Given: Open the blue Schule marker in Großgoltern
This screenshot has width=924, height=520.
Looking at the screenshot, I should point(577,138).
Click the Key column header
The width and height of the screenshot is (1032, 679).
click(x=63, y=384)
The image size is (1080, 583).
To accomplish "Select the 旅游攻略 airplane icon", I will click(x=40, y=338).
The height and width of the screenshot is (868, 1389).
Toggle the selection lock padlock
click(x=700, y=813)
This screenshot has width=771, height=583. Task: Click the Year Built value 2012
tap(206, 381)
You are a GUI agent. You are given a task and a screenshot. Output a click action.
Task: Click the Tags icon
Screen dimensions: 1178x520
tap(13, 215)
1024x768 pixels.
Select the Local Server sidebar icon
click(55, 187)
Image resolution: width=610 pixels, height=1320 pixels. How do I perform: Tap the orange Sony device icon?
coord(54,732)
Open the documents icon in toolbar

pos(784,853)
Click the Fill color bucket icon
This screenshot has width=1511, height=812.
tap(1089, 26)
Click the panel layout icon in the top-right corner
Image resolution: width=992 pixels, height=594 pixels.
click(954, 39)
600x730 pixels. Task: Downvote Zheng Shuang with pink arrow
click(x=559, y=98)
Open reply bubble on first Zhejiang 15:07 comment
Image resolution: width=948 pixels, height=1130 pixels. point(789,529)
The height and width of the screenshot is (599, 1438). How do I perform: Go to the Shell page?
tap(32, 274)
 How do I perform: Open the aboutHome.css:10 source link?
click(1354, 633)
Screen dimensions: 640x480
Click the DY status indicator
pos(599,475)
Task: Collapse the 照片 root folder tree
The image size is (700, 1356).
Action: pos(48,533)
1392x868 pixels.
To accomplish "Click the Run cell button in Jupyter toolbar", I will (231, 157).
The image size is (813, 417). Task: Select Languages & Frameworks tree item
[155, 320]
_ _ _ _ _
Task requirements – Your job is to restate all of the data word for word.

Response below –
Given: Open the blue Schule marker in Großgoltern
This screenshot has width=924, height=520.
Looking at the screenshot, I should point(577,138).
Click the Key column header
The width and height of the screenshot is (1032, 679).
click(x=63, y=384)
The image size is (1080, 583).
To accomplish "Select the 旅游攻略 airplane icon", I will click(x=40, y=338).
The height and width of the screenshot is (868, 1389).
Toggle the selection lock padlock
click(x=700, y=813)
This screenshot has width=771, height=583. Task: Click the Year Built value 2012
tap(206, 381)
You are a GUI agent. You are given a task and a screenshot. Output a click action.
Task: Click the Tags icon
Screen dimensions: 1178x520
tap(13, 215)
1024x768 pixels.
Select the Local Server sidebar icon
click(55, 187)
Image resolution: width=610 pixels, height=1320 pixels. How do I perform: Tap the orange Sony device icon?
coord(54,732)
Open the documents icon in toolbar

pos(784,853)
Click the Fill color bucket icon
This screenshot has width=1511, height=812.
tap(1089, 26)
Click the panel layout icon in the top-right corner
Image resolution: width=992 pixels, height=594 pixels.
click(954, 39)
600x730 pixels. Task: Downvote Zheng Shuang with pink arrow
click(x=559, y=98)
Open reply bubble on first Zhejiang 15:07 comment
Image resolution: width=948 pixels, height=1130 pixels. point(789,529)
The height and width of the screenshot is (599, 1438). How do I perform: Go to the Shell page?
tap(32, 274)
 How do I perform: Open the aboutHome.css:10 source link?
click(1354, 633)
Screen dimensions: 640x480
Click the DY status indicator
pos(599,475)
Task: Collapse the 照片 root folder tree
The image size is (700, 1356).
Action: pos(48,533)
1392x868 pixels.
To accomplish "Click the Run cell button in Jupyter toolbar", I will (231, 157).
The image size is (813, 417). Task: Select Languages & Frameworks tree item
[155, 320]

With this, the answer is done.